(Task) What is the number of lines in the records that contain "agent"? Give only that number.

(Task data)
-------------------------

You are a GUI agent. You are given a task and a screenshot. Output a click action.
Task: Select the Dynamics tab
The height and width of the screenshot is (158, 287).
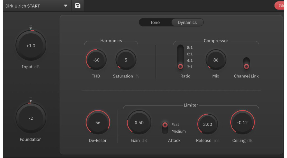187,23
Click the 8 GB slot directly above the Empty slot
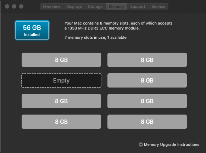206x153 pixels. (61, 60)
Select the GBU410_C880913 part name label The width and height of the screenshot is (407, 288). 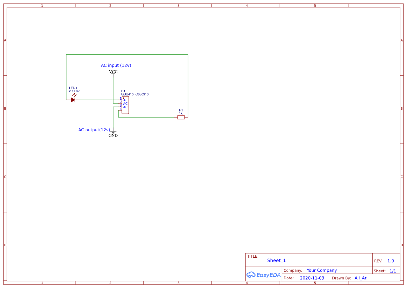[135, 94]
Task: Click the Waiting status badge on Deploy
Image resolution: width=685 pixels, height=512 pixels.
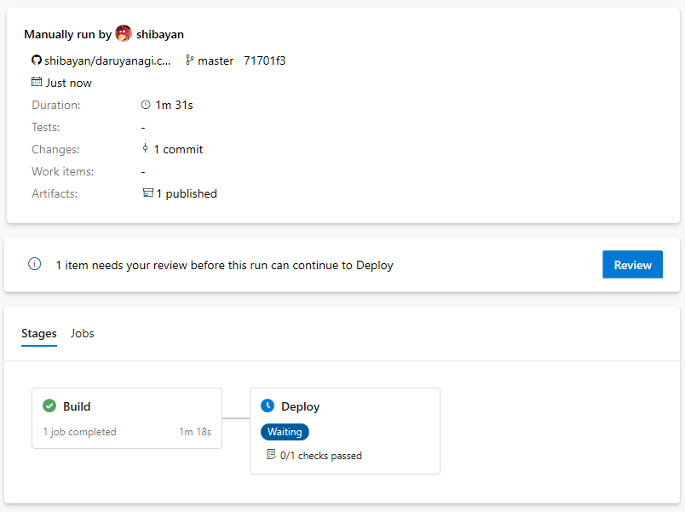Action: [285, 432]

-------------------------

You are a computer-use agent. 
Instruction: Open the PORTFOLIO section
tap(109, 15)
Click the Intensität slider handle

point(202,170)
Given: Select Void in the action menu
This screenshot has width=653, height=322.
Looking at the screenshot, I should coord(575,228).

-------------------------

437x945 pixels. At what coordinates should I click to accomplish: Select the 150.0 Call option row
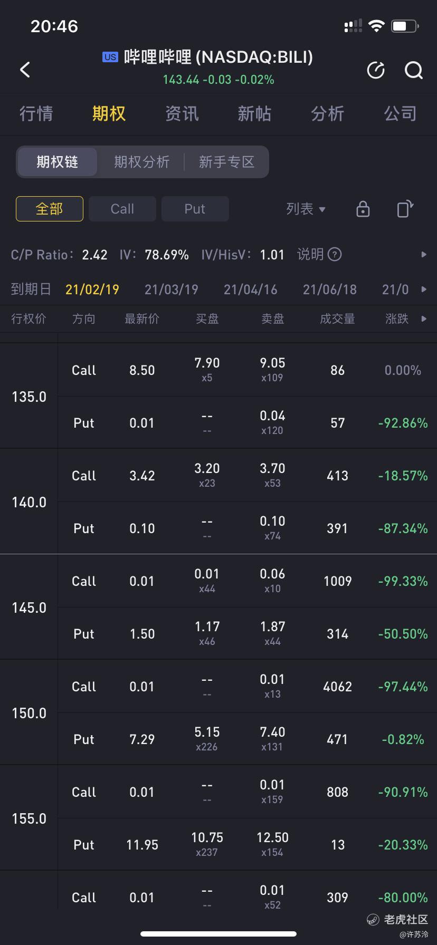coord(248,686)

-------------------------

(Answer for the task) 2